**Extracted data entries:**
────────────────────────────────────────

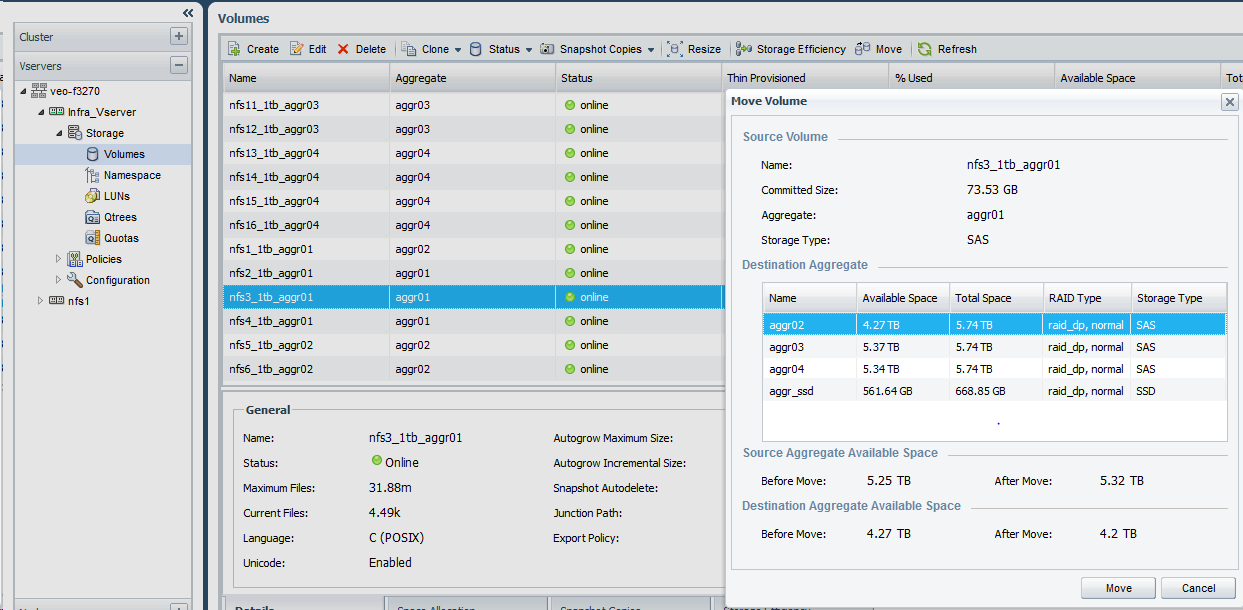1243x610 pixels.
Task: Select aggr_ssd as destination aggregate
Action: pos(791,391)
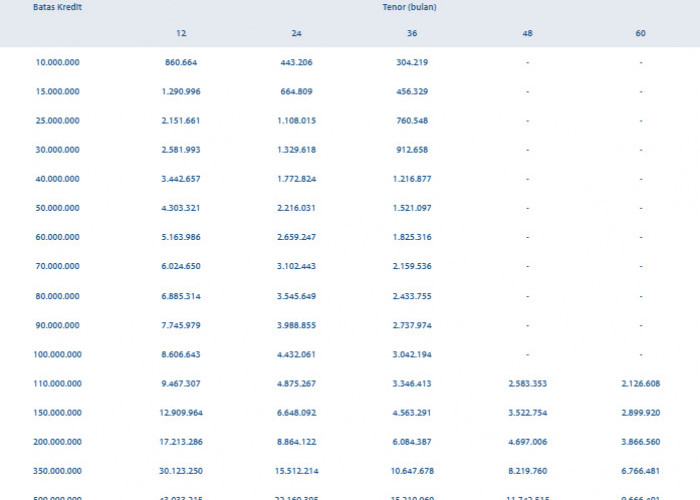Screen dimensions: 700x500
Task: Click the installment value 860.664
Action: pos(181,62)
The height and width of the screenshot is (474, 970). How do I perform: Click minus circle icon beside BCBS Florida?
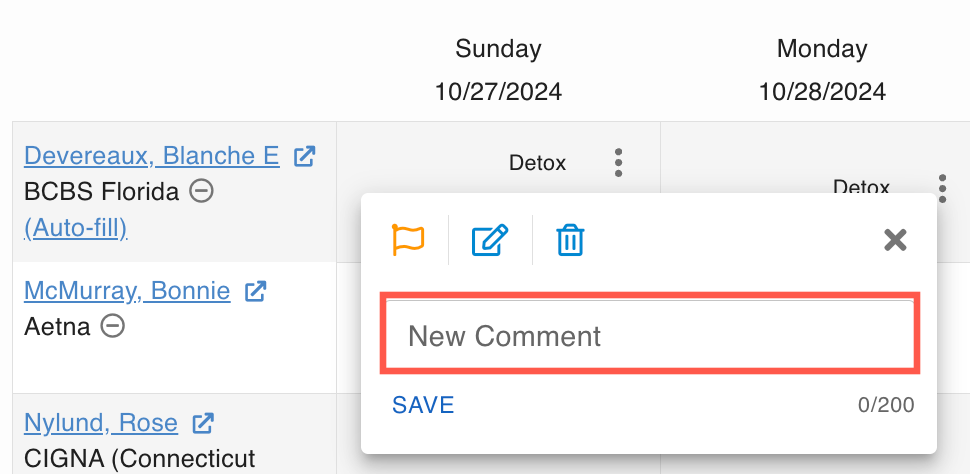201,191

────────────────────────────────────────

**TASK TO CARRY OUT:**
Beginning with the line that contains "The height and" and ending with the last line of the entries above, repeat each line exactly, but not the pictures.

**OUTPUT FOR THIS TASK:**
The height and width of the screenshot is (474, 970). How do I perform: Click minus circle icon beside BCBS Florida?
201,191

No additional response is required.